Seperti sebuah roda yang berputar, kondisi musik Indonesia juga mengalami fase
naik turun. Dimulai pada medio 80’an dimana musik beraliran jazz sangat
digemari penikmat musik Indonesia kala itu. Era ini sangat penting karena musik
Indonesia mengalami transisi dari musik “tradisional” menuju musik “modern”.
Musisi jazz pun bermunculan dan menyemarakkan blantika musik Indonesia. Namun,
era 80’an bukan hanya milik jazz semata, aliran lain seperti pop, rock, dan
dangdut berkembang tidak kalah cepatnya, menambah semarak musik nasional.
Tak dipungkiri, musikalitas mereka banyak terinspirasi musisi luar negeri
yang telah lebih dulu terkenal seperti The
Beatles, Rolling Stones, Stevie Wonder, Madonna, Queen, Metalicca, dll.
Maka tak heran, selain aransemen dan lirik lagu yang dalam, banyak kritik
sosial yang terselip di dalam lagu-lagu mereka.
Indonesia Musicians’ 80s
Koes Plus, Iwan Fals, Ebiet G
Ade, Fariz RM, Indra Lesmana, Godbless, Elpamas, Rhoma Irama, Evi Tamala, Ikke
Nurjanah, Maggy Z, Rinto Harahap, Vina Panduwinata, Utha Likumahuwa, Andre
Hehanusa, Chrisye, Broery Marantika, Nicky Astria, Gombloh, Bob Tutupoly, Gito
Rollies, Rita Sugiarto, Harvey Malaiholo, Franky Sahilatua, Dian Pramana Putra
Memasuki era 90’an, ketika kekreatifan dan kepopuleran mereka mulai
menurun, nahkoda musik Indonesia diambil alih oleh generasi penerus mereka.
Generasi penerus ini adalah anak anak muda yang memiliki talenta dan bakat
besar dalam bermusik yang tergabung ke dalam banyak grup band. Jadilah, remaja
angkatan 90’an dihebohkan oleh euforia kejayaan musik Indonesia.
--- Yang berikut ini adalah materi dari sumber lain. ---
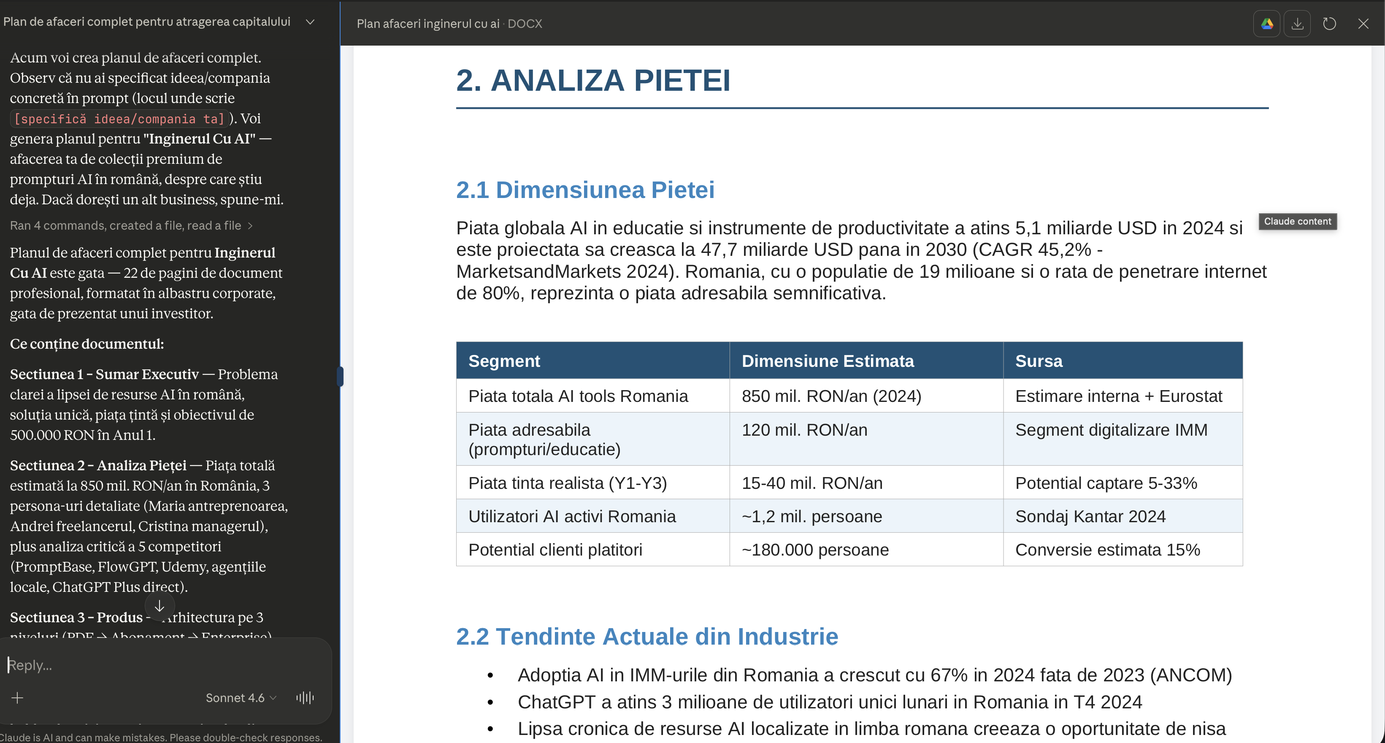
Task: Click the 'Sursa' column header
Action: pos(1038,361)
Atmosfer persaingan yang panas antar grup band berhasil “memaksa” musisi
muda ini untuk menghasilkan lagu lagu yang berkualitas. Apalagi dengan
bermunculannya basis basis fans terkenal macam slankers (fans grup band Slank),
Baladewa (fans grup band Dewa 19), atau Sheilagank (fans grup Band Sheila On
7). Musik mereka yang easy listening, jujur, apa adanya, serta lirik lagu yang
cocok dengan kehidupan remaja sehari hari membuat lagu lagu mereka cepat
diterima oleh para kawula muda.
Walaupun rata-rata bergenre serupa, yaitu pop, grup grup band ini memiliki
karakteristik tersendiri yang membedakan satu sama lain. Karakter ini terbentuk
dari warna vokal dan gubahan aransemen sehingga memberi warna, gaya dan jiwa tertentu.
Indonesia Musicians’ 90s
Wayang, Base Jam, Java Jive,
Stinky, AB Three, Element, Tofu, T-Five, The Fly, Caffeine, Neo, Iwa K, Kla
Project, Agnes Monica, Krisdayanti, Rossa, Audy, Glenn Fredly, Marcell, Titi
DJ, Padi, Jamrud, Superman is Dead, Mocca, Andra & The backbone, Sheila on
7, Jikustik, /rif, Letto, Dewa, Serieus, Slank, Steven & Coconut Trees,
Andien, Tangga, Project Pop, Naif, Ada Band, Samsons, Sherina Munaf, Tipe X, D,
Cinnamons, Gigi, Kerispatih, Evo, Kahitna, Netral, She, Shaggy Dog, The
Changcuters, Nidji, Peterpan (Noah), Ungu, RAN, Geisha, D’massive...
Masa kejayaan musik Indonesia mulai goyah memasuki awal tahun 2010.
Kreatifitas yang menurun, regenerasi musisi yang terlambat, dan maraknya
pembajakan membuat industri musik Indonesia memasuki titik terendah. Kesempatan
ini dimanfaatkan band band kacangan
yang ditampilkan secara memaksa, instan, dan yang penting masuk TV. (baca juga:
Musik Indonesia Kekinian).
Puncaknya pada pertengahan 2014, publik Indonesia digegerkan dengan
lahirnya era boyband/girlband yang sengaja mengadopsi dari Korea. Protes pun
bermunculan dari banyak pemerhati musik Indonesia karena boyband/girlband
dianggap hanya plagiat dan seringnya mereka lip-sync diatas panggung. Era ini
sempat membuat “kotor” belantika musik Indonesia. (baca juga: R.I.Pboyband/girlband Indonesia).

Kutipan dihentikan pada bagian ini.